Monday, June 28, 2010

A thing of beauty is a joy forever. As long as you mulch.

Dahlia

This weekend, I did something I’ve never done before - I mulched. If you know me well, you’d also know that those two words don’t really belong together. This city girl grew up in concrete; it’s no surprise that my thumb is more brown than it is green. But something came over me this weekend. My backyard, overgrown with weed from lack of attention, needed some TLC. I walked over to lament its sorry state and found myself pulling one giant weed from the ground. Surprised at how easily it came away from the soil, I pulled another. And then another. And another.
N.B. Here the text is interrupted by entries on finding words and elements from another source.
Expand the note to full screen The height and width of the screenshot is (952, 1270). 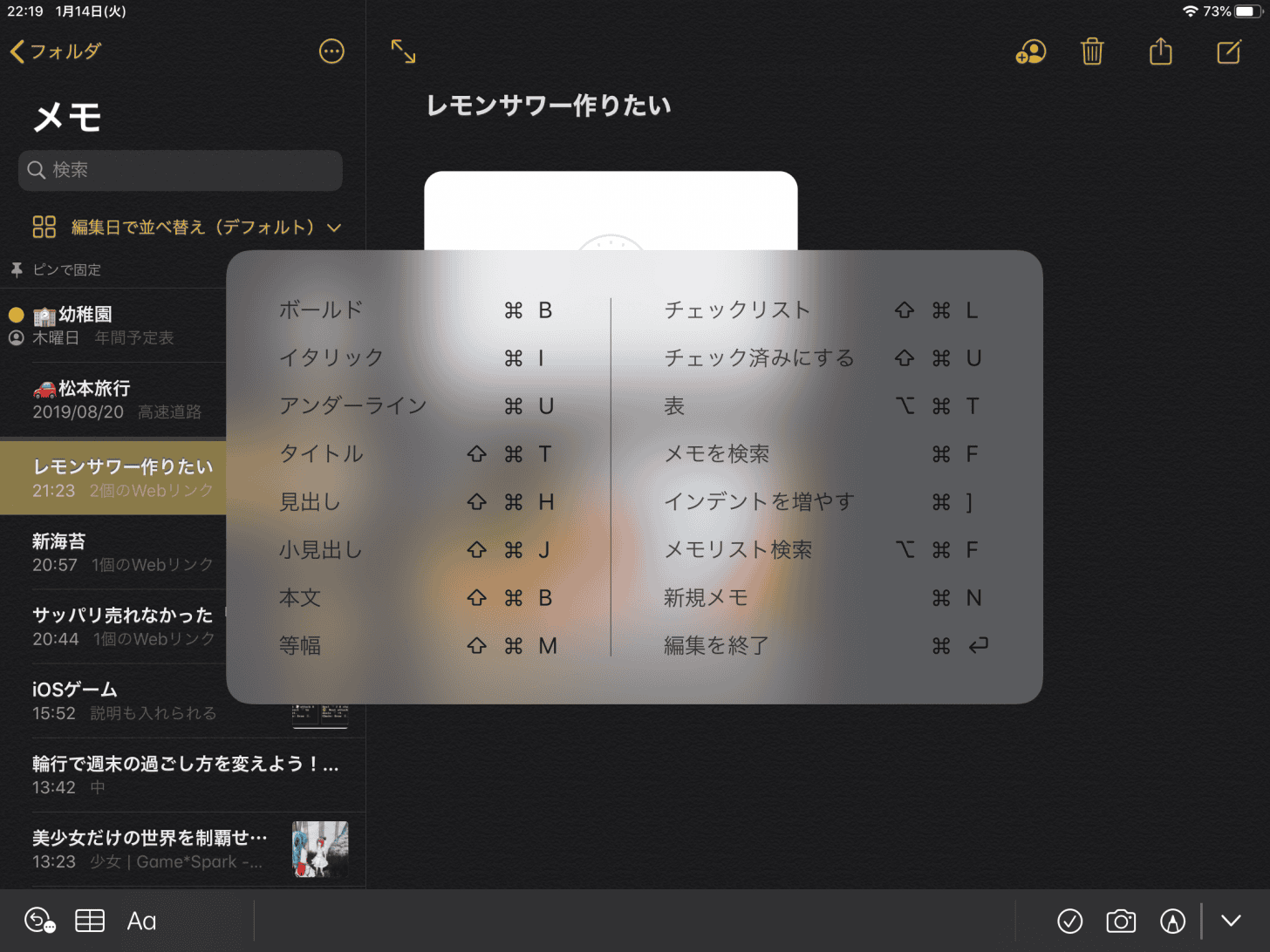pos(403,51)
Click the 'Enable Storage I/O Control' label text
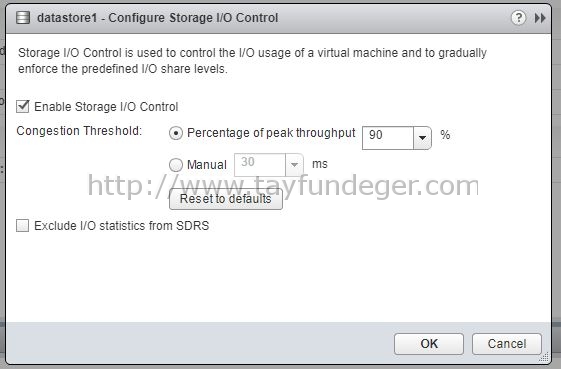This screenshot has width=561, height=369. click(x=106, y=107)
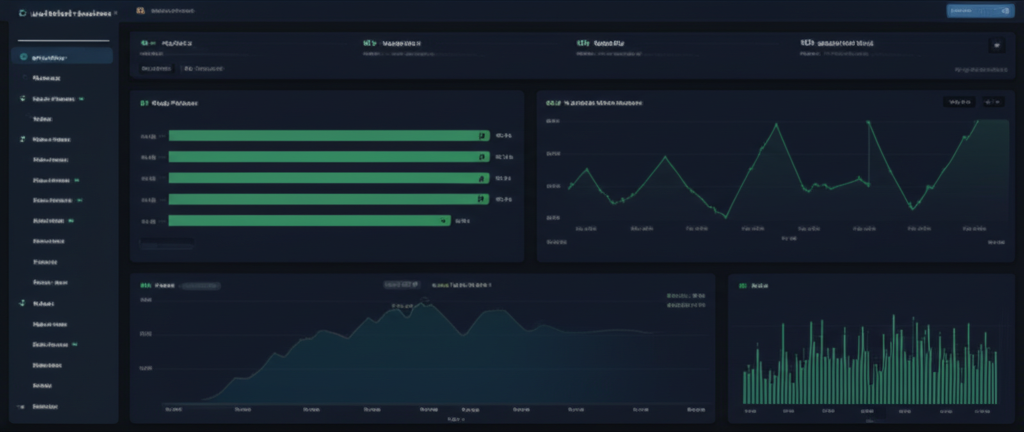Screen dimensions: 1024x432
Task: Click the circular icon of the highlighted sidebar item
Action: [x=23, y=58]
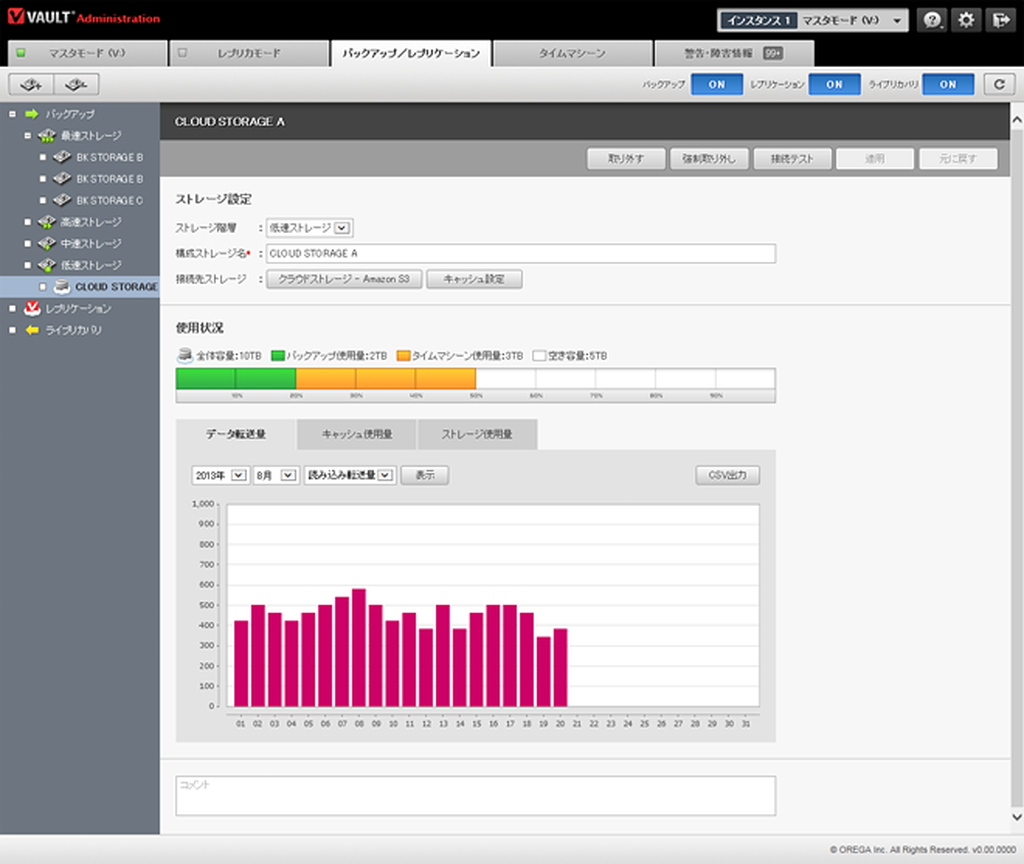Image resolution: width=1024 pixels, height=864 pixels.
Task: Open the settings gear icon
Action: pos(965,19)
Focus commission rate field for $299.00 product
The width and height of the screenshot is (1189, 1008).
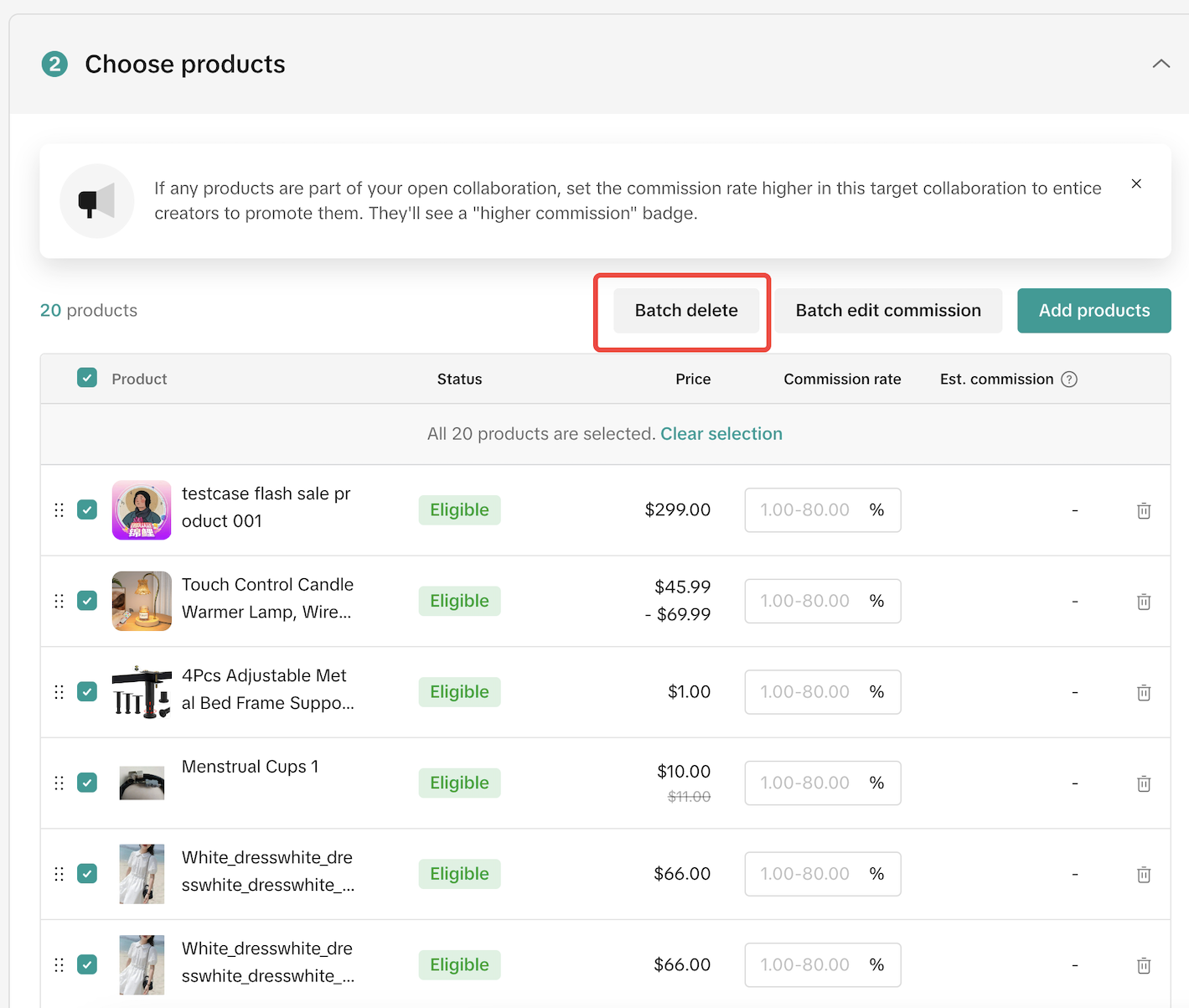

And the next thing you know, I weeded, pruned, mulched, and brought the landscape back to life.

Two buckets of sweat later, my backyard became a place in which birds were no longer too embarrassed to be seen. In fact, I think I hear them chirping for their fellow avian friends – there may be talk of a party. I have to say, I am proud of my work, especially since I’ve never done anything like this before. I usually dabble in potted plants (that don’t often last a full season), but an entire backyard is a bit of a challenge. These perennials come back to life without my help, and they just keep growing and growing and growing as long as there’s sunshine and rain. But it’s up to me to give it a little guidance and love so they will beautify our space instead of looking like it’s eating our house.

However, I am still new at this gardening thing. How much water is enough? What’s Miracle-Gro? Do I need weed killers? Fertilizers? Plant food? (What?! I need to feed them? Like goldfish?) What happens when it rains for three days? Will they drown? How do I resuscitate them?

So many questions, but without my fingers in the soil, I won’t really know just how much is too much or too little or just enough. There is no perfect plant to water ratio. No certainty about the weather (heck, even the meteorologists can’t get that right). My action plan for the yard in arid conditions needs to differ from when there is overzealous precipitation, that much I know. But what’s the plan? When there are unwelcome critters, I will yell for My Guy. And he’ll call some other dude (because we’re both equally squeamish city people). I have faith that I will eventually get the hang of it. I’m not aiming to be gardener extraordinaire here. My goal is to not kill my plants before the end of summer. How’s that for baby steps?

Speaking of, gardening is not so different from raising kids is it? They will grow irrespective of what we do to them, but with guidance and love, they may just turn into the kind of people of whom we can be proud. Along the way, we just have to be open to change, unexpected events, anything and everything that life may throw our way. And when it’s time, they bloom into a John Keats poem* - shy petals open to an explosion of beauty, and with it, a joy both fleeting and forever.

But then again, judging from the sad state of this plant, I just hope my parenting skills fare a little better than my gardening skills.

 

Sadplant

 

* A Thing of Beauty is a Joy Forever.